(Stored data)
%%

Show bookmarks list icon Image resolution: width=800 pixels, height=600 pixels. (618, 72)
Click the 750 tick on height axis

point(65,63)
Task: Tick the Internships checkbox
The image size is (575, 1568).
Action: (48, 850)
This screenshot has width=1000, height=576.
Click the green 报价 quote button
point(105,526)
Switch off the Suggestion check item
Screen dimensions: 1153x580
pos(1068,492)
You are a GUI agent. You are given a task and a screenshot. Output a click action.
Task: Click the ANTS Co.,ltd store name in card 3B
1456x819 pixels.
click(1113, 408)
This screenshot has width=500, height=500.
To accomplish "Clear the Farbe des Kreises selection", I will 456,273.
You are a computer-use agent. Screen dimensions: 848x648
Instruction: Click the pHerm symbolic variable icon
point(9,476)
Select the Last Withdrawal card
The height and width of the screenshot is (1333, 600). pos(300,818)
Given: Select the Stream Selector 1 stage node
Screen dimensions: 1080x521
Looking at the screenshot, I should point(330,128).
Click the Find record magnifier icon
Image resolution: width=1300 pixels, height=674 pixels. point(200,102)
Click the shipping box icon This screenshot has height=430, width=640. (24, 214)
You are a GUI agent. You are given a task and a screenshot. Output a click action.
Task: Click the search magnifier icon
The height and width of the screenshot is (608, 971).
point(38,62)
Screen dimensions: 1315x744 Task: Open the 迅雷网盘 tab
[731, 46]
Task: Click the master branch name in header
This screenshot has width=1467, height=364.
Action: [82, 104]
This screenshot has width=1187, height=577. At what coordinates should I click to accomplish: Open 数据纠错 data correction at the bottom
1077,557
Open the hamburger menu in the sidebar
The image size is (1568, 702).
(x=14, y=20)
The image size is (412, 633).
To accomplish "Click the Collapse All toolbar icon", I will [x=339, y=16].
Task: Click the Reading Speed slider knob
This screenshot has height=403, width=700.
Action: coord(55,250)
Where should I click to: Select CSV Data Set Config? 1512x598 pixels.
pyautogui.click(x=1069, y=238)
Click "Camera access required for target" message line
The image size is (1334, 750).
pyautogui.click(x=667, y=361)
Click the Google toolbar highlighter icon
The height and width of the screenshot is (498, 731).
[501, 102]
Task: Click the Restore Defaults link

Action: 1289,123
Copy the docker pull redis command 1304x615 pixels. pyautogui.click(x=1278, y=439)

%%

→ EXERCISE REQUIREMENTS
Bring together all lines in the records where the word "name" is found.

→ WRITTEN ANSWER
Task: Click the ANTS Co.,ltd store name in card 3B
Task: Click the master branch name in header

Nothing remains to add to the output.